The problem with any stealth game is that the computer has to know where you are for the game itself to work on a few levels. To play chess or any kind of game with a computer, the computer has to dumb itself down for your benefit. Deus Ex was a great sneaky game, but the game wasn't good for sneaking, it was just dumb as a box of rocks. I only play DX1 on Realistic and I can skate through Liberty Island without using a single item. Of course I collect the extra weapon from Paul. But I don't even loot the pier. I just get my sniper rifle, skip Paul's disappointed dialogue (sorry Paul, the tranq darts suck, they don't really work, blame Ion Storm), and then I hang a right once I'm on the island and just kinda... walk past everyone. I leave Gunther and the informant alone, they'll be fine without me. I'm not good at stealth. I just understand that DX1 enemies have a very limited sight cone. Once you realise that and how limited it is, you can really just walk through a lot of the game.
That doesn't really make any sense. Of course the game engine has to know where the player is, but that doesn't mean it actually factors into the decision-making of enemy AI. Whether you're behind them or not should not affect when they decide to turn around. It's not like a parent pretending not to see their badly-hidden child while 'coincidentally' moving towards their hiding spot, GTA 5 does this when cops are searching for you, it's extremely obvious and it sucks. I've never experienced a stealth game that does the same.
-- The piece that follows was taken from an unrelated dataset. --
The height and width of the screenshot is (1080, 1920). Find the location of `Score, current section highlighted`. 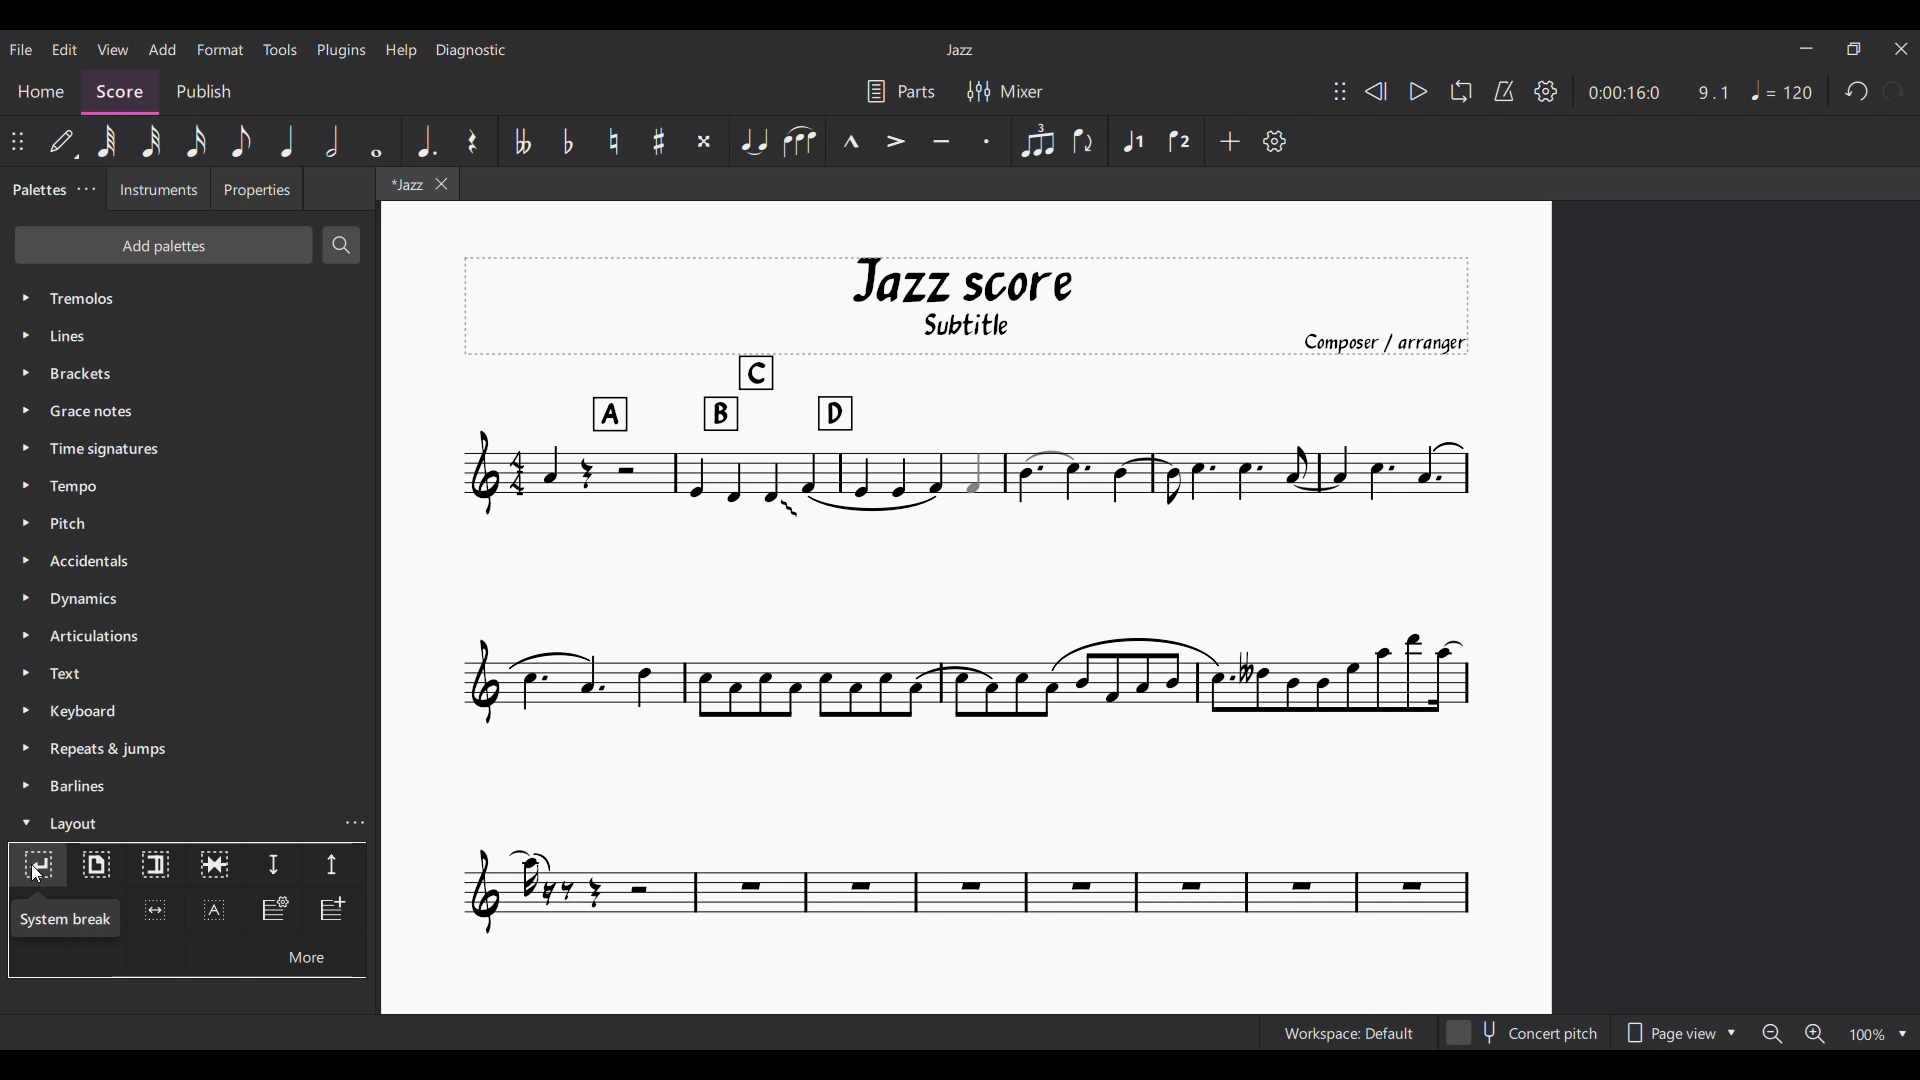

Score, current section highlighted is located at coordinates (120, 92).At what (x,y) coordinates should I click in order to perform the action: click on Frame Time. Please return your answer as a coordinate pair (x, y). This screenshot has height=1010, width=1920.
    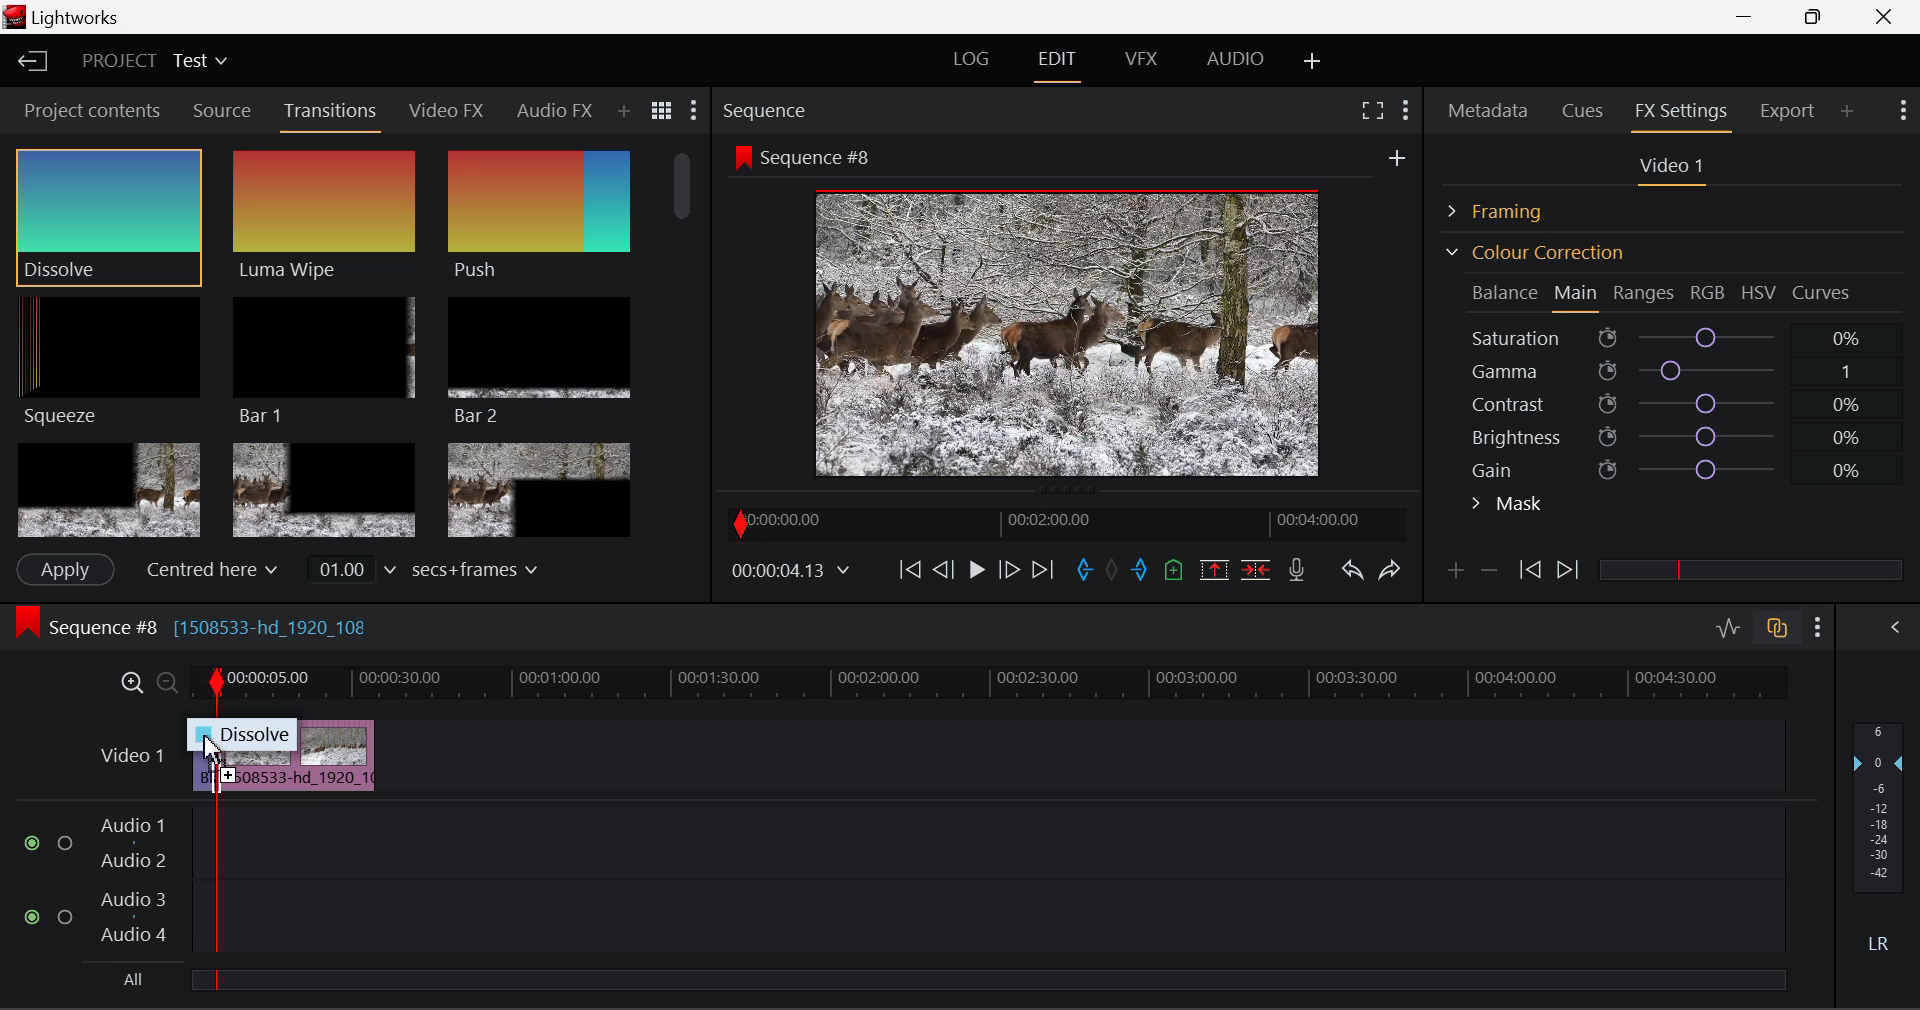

I get what you're saying, and surely the game can isolate each enemy's AI (not in the new sense of GenAI but of the decision making process) from knowing where the character is, but it sure as shit doesn't feel that way in some games where the enemy — as you so succinctly put it, acts like a parent pretending not to see their child who is hiding. Except some of these games don't act like it doesn't know where you are.
But on the other hand — and please don't think I'm trying to move goalposts here, that isn't my intention — if I'm walking up behind you, you probably know it. Skyrim is a good example of this. With no sneak skill, your best efforts mean jack shit since you'll always be spotted. But with Sneak at 100, you can literally walk right by a guy looking for you and he won't see you. Neither extreme makes any sense. So if a game is good at letting you sneak around, I think it's letting you cheat somehow (even though that's the game). If it's bad at letting you sneak, that's a flaw and my character better be able to fight, so I stand a chance.
Deus Ex, much as I love it, had a shit stealth system. Deus Ex 1 had the same stealth system as Legend of Zelda: Phantom Hourglass. I'm talking about the castles where the guards are on the lookout for you. (I think a lot of Zelda games had this mechanic.) Just dumb bots that move in one direction at a time and have a specified cone of vision. If you enter it, they hunt you down until you die (or you respawn at the beginning). A lot of games that do this have systems that let you escape. Break their line of sight and stay quiet and out of sight. But they're still going to hunt you down and that's not unrealistic.
It's fine in Zelda because Zelda is a silly little fantasy game. The more serious a game takes itself, the more I'm gonna dump on that stealth system. In Deus Ex, you had really high stakes. People aren't gonna let you waltz by because you have plot armour and you're the hero.